Я не желаю смущать Три академическими вопросами. Я преследую практическую цель: я хочу его настолько запугать, чтобы он впредь не отваживался доверять своему суждению, поскольку это касается Шекспира. Он намеревается поставить одно из величайших произведений Шекспира «Юлия Цезаря», и очень возможно, что он растерзает на части также и это произведение. Человек, способный в настоящее время воскрешать «Katherine and Petruchio», всегда готов совершить что-нибудь, направленное против Шекспира. За это я его не порицаю: это естественное следствие того факта, что он, как и все актеры и руководители театра, Шекспира не любит и не знает, несмотря на то, что он без сознательной искренности подчиняется общему мнению о величии «Лебедя». Я далек от того, чтобы ставить мою любовь и расположение к Шекспиру, ведущих свое начало со времен моего детства, выше, чем зрелое отвращение или равнодушие Три. Но рассуждая здраво, я должен предположить – хотя я и допускаю, что это предположение необычно и не имеет прецедентов – что пьесы Шекспира ставятся для удовлетворения тех людей, которые любят Шекспира, а не для того, чтобы прославлять автора и актера. Поэтому я надеюсь, что когда Три будет урезывать «Юлия Цезаря», он, принимая во внимание то время, в которое будет ставиться эта пьеса, старательно сохранить все те места, которые ему не понравятся и вычеркнет только те, которые ему покажутся достаточно популярными, чтобы удовлетворить воззрениям Христофора Слея. Ни в коем случае ему не удастся произвести такую хорошую сценическую обработку, какою была обработка «Гамлета» Форбеса Робертсона, потому что Гамлет г-на Ф. Р., очевидно, понравился; и его обработка не будет также настолько хороша, как обработка Жоржа Александра «Что вам угодно», потому что, очевидно, г-н Александр считает Шекспира таким же хорошим ценителем произведения, как и себя самого; но в таком случае мы, по крайней мере, избежим ярко выраженного антишекспировского «Юлия Цезаря». Если бы Три пришлось столько же испытать, сколько и мне, при виде того, как искажают Шекспира в угоду лондонскому мещанину, он мог бы сочувствовать и моему раздражению по поводу этого вопроса.

Оскар Уайльд

Существуют три столицы Европы, которые в своем развитии еще не вышли за пределы первой четверти девятнадцатого столетия. Из этих трех городов Париж самый отсталый город, затем следует Вена; наиболее современным городом является Дублин, в котором родились я и Оскар Уайльд.

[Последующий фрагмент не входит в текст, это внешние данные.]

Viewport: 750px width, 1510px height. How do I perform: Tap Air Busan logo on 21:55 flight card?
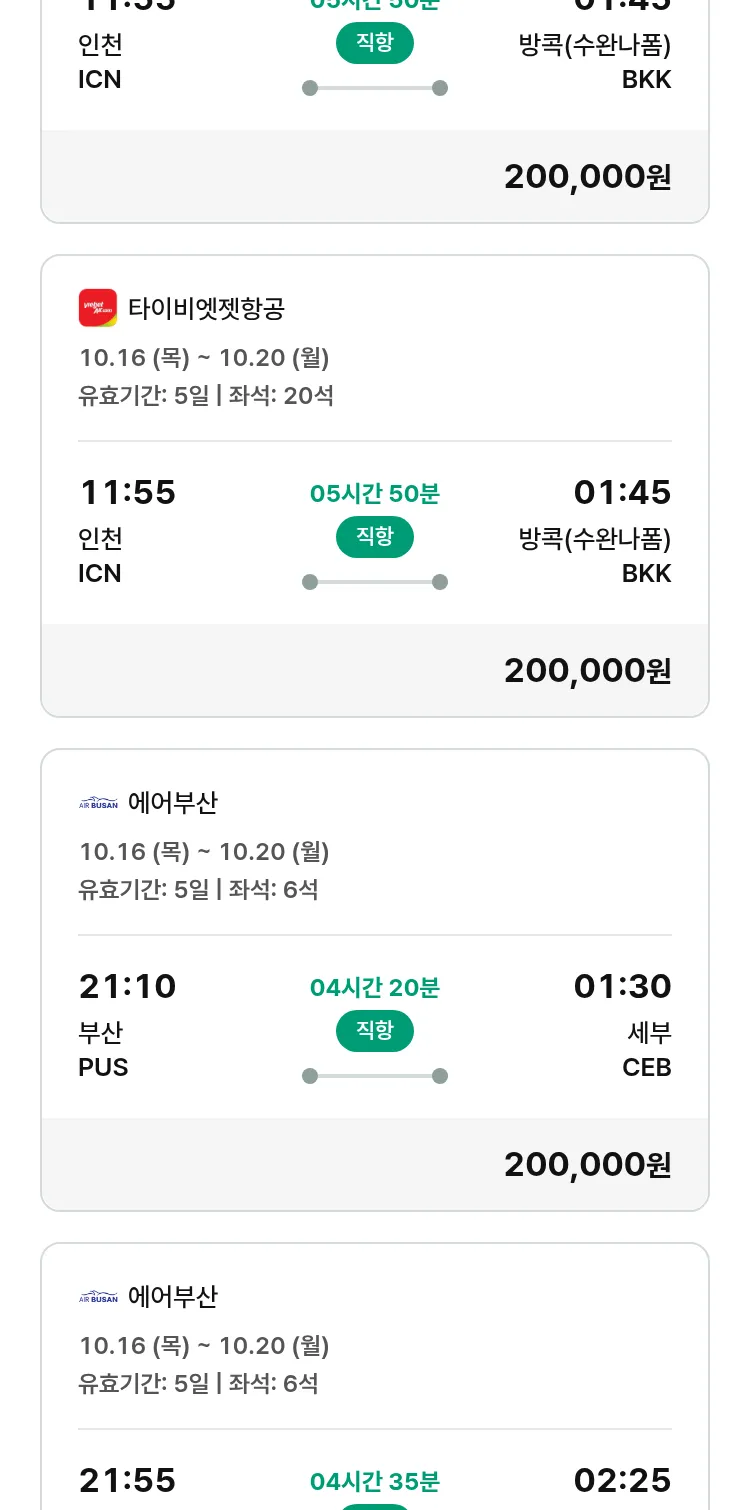click(98, 1296)
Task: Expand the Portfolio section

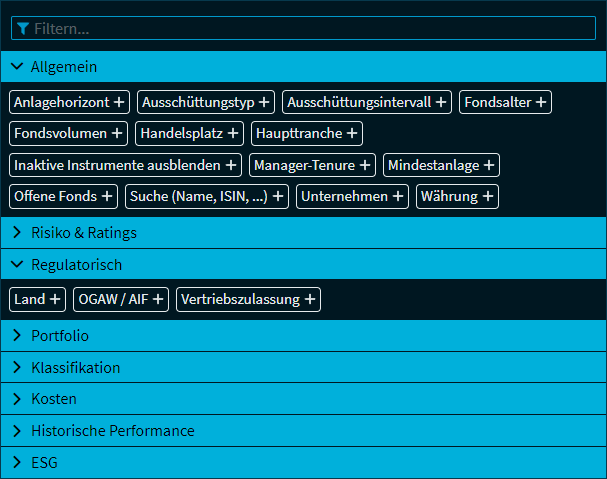Action: click(17, 336)
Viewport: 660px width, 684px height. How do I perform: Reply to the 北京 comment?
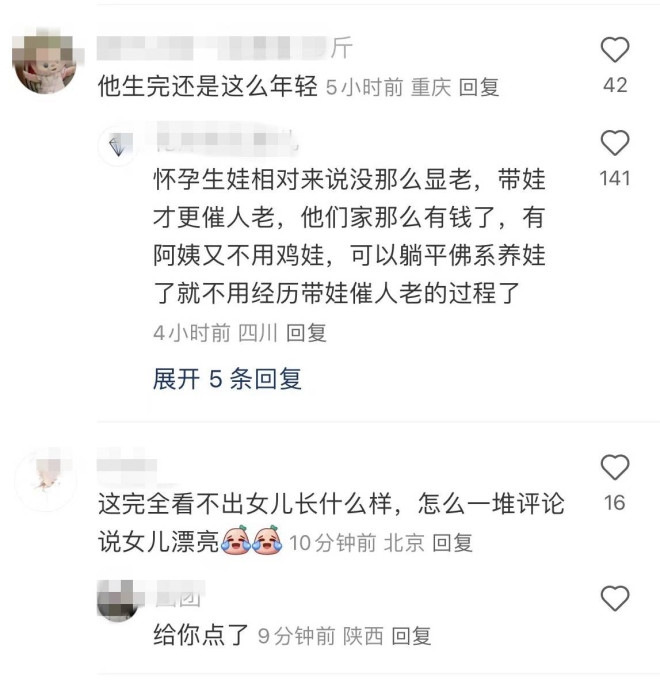click(452, 543)
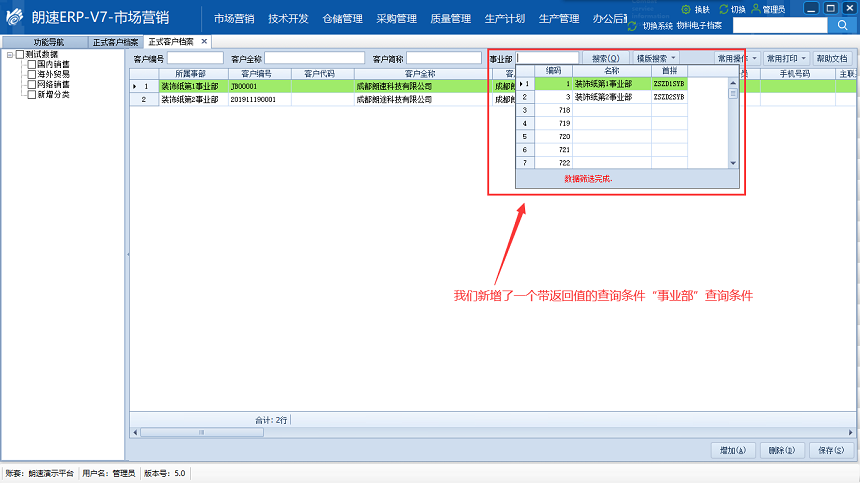Open the 采购管理 menu
This screenshot has width=860, height=483.
(x=396, y=18)
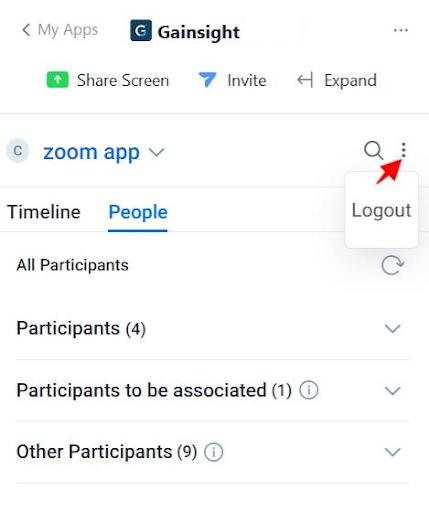Click the vertical three-dot menu icon

click(x=403, y=150)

В Вене меня не будут понимать, по крайней мере, еще в течение ста лет, так как я принадлежу двадцатому столетию; но венцам я очень близок благодаря моему стилю, стилю восемнадцатого столетия, который был модным в Дублине, когда я был еще мальчиком.

С манерой же Оскар Уайльда Вена сможет гораздо легче освоиться, так как Оскару Уайльду присуща не только культура восемнадцатого столетия, но также и большая мирская любовь к богатству и элегантности. Он придавал большое значение своему положению джентльмена и своим противникам (в особенности Уистлеру) всегда ставил на вид их плебейство, и хотя он даже в «De profundis» утверждал, что он «enfant de son siècle», он был все-таки во всех вопросах искусства запоздалым романтиком школы Бодлера и Теофиля Готье и был вполне этим удовлетворен, предполагая, что придерживается самых передовых взглядов. Отношение Оскара Уайльда к женщинам было вполне рыцарским и нежным; почти невозможно поверить, чтобы автор «Идеального мужа» был современником Ибсена, Стриндберга, Вагнера, Толстого или же моим современником. Он был во всех отношениях – исключая его понятий о нравственности – отсталым ирландским джентльменом, отсталым в своей приверженности к школе Теофиля Готье, в своем рыцарстве, в своем романтизме, в своем патриотизме, в своей изысканной одежде и в своей привычке жить выше своих средств. Так как Вена, после Парижа, является самым отсталым городом Европы и притом все-таки считает себя «enfant de son siècle par excellence», то она должна была бы гораздо лучше уметь ценить Оскара Уайльда, чем это когда-либо смогут Германия и Англия.